● Text provided
BEGIN
First, you decide what perceivable circumstance will trigger your Reaction. Then, you choose the action you will take in response to that trigger, or you choose to move up to your Speed in response to it. Examples include "If the cultist steps on the trapdoor, I'll pull the lever that opens it," and "If the zombie steps next to me, I move away."

When the trigger occurs, you can either take your Reaction right after the trigger finishes or ignore the trigger.

Readying a Spell When you Ready a spell, you cast it as normal (expending any resources used to cast it) but hold its energy, which you release with your Reaction when the trigger occurs. To be readied, a spell must have a casting time of an action, and holding on to the spell's magic requires Concentration, which you can maintain up to the start of your next turn. If your Concentration is broken, the spell dissipates without taking effect.


When you take the Search action, you make a Wisdom check to discern something that isn't obvious. The Search table suggests which skills are applicable when you take this action, depending on what you're trying to detect.

Search
Skill Thing to Detect
Insight Creature's state of mind
Medicine Creature's ailment
Perception Concealed creature or object
Survival Tracks or food

Study

When you take the Study action, you make an Intelligence check to study your memory, a book, a creature, a clue, an object, or another source of knowledge and call to mind an important piece of information about it.

The Areas of Knowledge table suggests which skills are applicable when you take this action, depending on the area of knowledge the Intelligence check is about.

Areas of Knowledge
Skills Areas
Arcana Spells, magic items, eldritch symbols, magical traditions, planes of existence, and certain creatures (Aberrations, Constructs, Elementals, Fey, and Monstrosities)
END
● Collected data
BEGIN
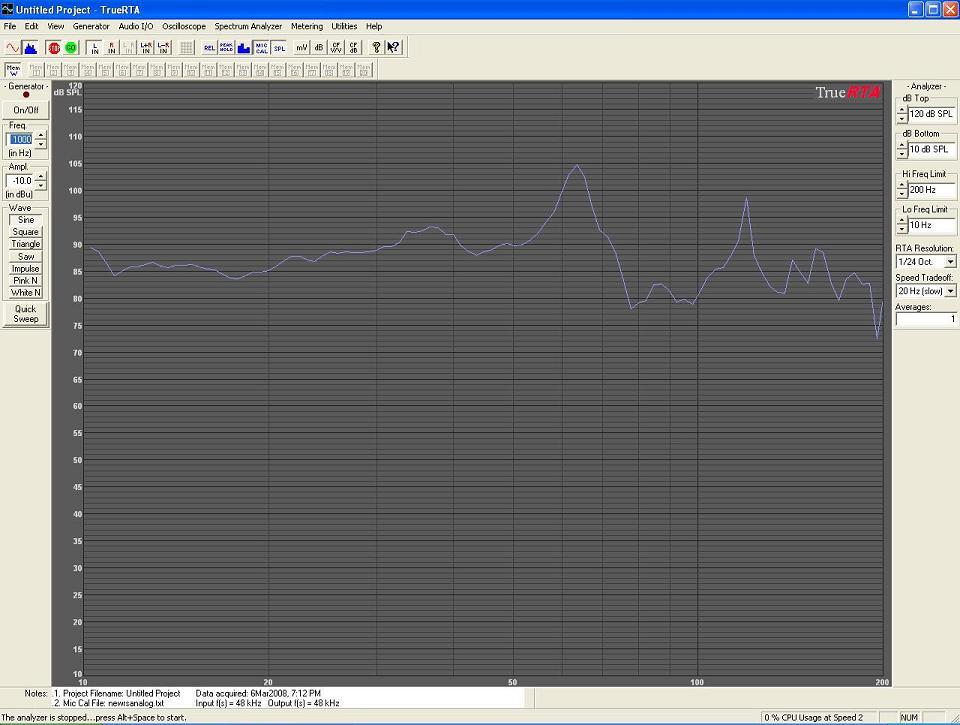Select the oscilloscope sine wave icon
This screenshot has width=960, height=725.
pyautogui.click(x=13, y=47)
END
● Task requirements
A. Name every skill in the Search table of the rules text.
B. Output the stretch of the rules text from "The Areas of" through "check is about.", word for word.

● Responses in order
A. Insight, Medicine, Perception, Survival

B.
The Areas of Knowledge table suggests which skills are applicable when you take this action, depending on the area of knowledge the Intelligence check is about.